January 18, 2015

Tell Me A Story

Come then, and let us pass a leisure hour in storytelling, and our story shall be the education of our heroes. (Plato)

The story—from Rumpelstiltskin to War and Peace—is one of the basic tools invented by the human mind for the purpose of understanding. There have been great societies that did not use the wheel, but there have been no societies that did not tell stories. (Ursula Leguin)

In his new book, The Conversation, my friend and colleague, Angelo Volandes, makes the case for using videos to help patients and their families understand what lies in store for them as they approach life's end. He quotes one of his patients—a working class Irish-American with advanced brain cancer: “if a picture is worth a thousand words, a video is worth hundreds of thousands.” And Angelo’s videos can be very helpful: they are designed to be clear, short and accurate, to show real patients with real diseases undergoing actual treatment for their illness. But the irony is that the power of this book, and it is powerful, is all in the words.

Joining the ranks of other prominent writer-physicians such as Abraham Verghese, Oliver Sacks, Jerome Groopman and Atul Gawande, Volandes tells stories. His most engaging are those that are the most intensely personal: the wife of a professor he worked for as an undergraduate who terrified her husband—and the young student preparing meals for them—as she coughed up blood and struggled to breathe; and his own father, who decided after a series of debilitating cardiac events that he would not want to undergo attempted CPR. The stories illustrate with great poignancy the different ways that patients experience the final stage of their lives. His message is that it’s important to write your own story: whether you have a good ending or a bad one depends not so much on the path you follow as on whether you chose that path. As he puts it, “there are no right and wrong decisions about medical care at the end of life; rather, the value lies in making a fully informed choice.”

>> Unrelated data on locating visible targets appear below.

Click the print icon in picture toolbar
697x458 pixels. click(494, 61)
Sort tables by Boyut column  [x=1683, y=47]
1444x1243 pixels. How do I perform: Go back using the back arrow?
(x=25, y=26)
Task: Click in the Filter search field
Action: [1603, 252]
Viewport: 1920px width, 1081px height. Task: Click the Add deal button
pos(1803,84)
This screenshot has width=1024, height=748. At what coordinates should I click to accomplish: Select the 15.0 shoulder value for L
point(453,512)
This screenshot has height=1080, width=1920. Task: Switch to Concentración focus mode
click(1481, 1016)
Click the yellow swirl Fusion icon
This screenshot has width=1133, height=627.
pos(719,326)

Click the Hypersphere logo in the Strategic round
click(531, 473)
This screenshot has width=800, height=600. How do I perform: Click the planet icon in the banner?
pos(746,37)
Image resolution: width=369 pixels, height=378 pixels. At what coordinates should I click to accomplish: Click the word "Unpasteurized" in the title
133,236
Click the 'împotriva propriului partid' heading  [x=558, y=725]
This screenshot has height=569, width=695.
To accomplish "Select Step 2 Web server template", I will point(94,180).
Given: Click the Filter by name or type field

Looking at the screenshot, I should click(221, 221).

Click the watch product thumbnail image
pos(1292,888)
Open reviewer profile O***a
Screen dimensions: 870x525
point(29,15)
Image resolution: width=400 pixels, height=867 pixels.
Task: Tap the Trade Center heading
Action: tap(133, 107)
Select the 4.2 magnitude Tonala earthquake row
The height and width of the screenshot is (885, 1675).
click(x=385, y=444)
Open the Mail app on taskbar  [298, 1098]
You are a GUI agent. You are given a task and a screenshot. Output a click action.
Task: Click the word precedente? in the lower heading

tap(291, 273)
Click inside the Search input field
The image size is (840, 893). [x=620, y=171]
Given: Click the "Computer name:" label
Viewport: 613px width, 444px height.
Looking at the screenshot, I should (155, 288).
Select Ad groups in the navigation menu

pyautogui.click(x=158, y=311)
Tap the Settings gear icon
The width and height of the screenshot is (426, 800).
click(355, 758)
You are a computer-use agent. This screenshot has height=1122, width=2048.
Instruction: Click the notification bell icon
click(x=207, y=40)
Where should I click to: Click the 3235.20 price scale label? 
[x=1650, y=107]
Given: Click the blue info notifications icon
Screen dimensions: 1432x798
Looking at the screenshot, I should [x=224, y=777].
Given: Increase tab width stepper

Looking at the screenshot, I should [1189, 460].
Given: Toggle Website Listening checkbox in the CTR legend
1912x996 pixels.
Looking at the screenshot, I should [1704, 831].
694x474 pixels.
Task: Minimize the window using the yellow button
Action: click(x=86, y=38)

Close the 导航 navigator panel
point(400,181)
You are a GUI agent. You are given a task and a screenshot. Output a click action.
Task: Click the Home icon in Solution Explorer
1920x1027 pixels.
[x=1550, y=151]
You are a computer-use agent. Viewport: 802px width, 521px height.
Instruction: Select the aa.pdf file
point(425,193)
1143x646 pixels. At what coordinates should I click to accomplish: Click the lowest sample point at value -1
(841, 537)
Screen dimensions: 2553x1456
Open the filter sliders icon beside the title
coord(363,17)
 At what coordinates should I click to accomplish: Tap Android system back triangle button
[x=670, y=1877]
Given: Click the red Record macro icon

Really? Are all choices equally good? In The Conversation, we learn about 10 patients, among whom 6 make explicit decisions about what kind of medical treatment they want, and 4 are unable to make decisions so the care they receive is what their families or their doctors recommend. Most of the patients in the book who make their own choices, either after watching Angelo’s videos or after going on a guided tour of the ICU or dialysis unit to see what lies ahead (nobody in this book thought about their preferences any time before the end was imminent), choose to focus on comfort; only 2 persist in their wish that the doctors “do everything.” And the 4 patients who did not participate in the decision-making themselves, all of whom underwent aggressive, sometimes “brutal” treatment in their last weeks or months of life, are presumed to have gotten treatment that they couldn’t possibly have wanted, had they only been engaged in the process of deciding.

Consider the Italian matriarch who had a feeding tube and repeated courses of treatment for pneumonia after developing advanced dementia. She suffered mightily in her “last miserable weeks” of life, as did her family. Or take the elderly Ukrainian-American with lung cancer who underwent repeated attempts at CPR and assorted invasive procedures even though he had “one foot in the grave.” Young Angelo, the physician at the center of these resuscitative efforts, describes the treatments as putting “terminal cancer patients through torture.” The presumption is that if only these patients had known the truth about what modern high tech medicine does to dying patients, and if only they had then been asked what they wanted, they would have opted for comfort care.

So it’s not just that most patients don’t want treatment that has virtually no chance of doing anything for them other than causing extreme discomfort; it’s that no patients want this. The reason that any of Angelo’s patients opted for maximal medical treatment is that even though they understood what the treatment entailed, they didn’t fully  accept their own situation: they did not believe that they were dying. The husband of a young woman dying of metastatic breast cancer comments that “you never know what new chemo is on the way,” even though his wife has hours to live and no drug is going to descend from the lab deus ex machina to save her. The 79-year old African American with end-stage kidney disease says he’s “been through harsher things than this” and “God has given me a second chance before.”

Physicians cannot force patients to accept our diagnoses and prognoses, assessments made based on scientific training and clinical judgment. We cannot require them to accept our recommendations for treatment. Nor, in contemporary society, can we withhold what we believe to be futile treatment as long as we are not 100% certain that it cannot possibly prolong life, even by a few hours. But we can do a better job informing patients and families of the reality as we see it so that they can choose wisely. Videos can help, but above all, so can stories, stories that acknowledge our mortality and capture the realities of advanced illness.The real power and the beauty of The Conversation stem not from its exhortation to have a conversation about preferences for end of life care, and not from its discussion of videos that can jump start the conversation, but rather from the stories themselves.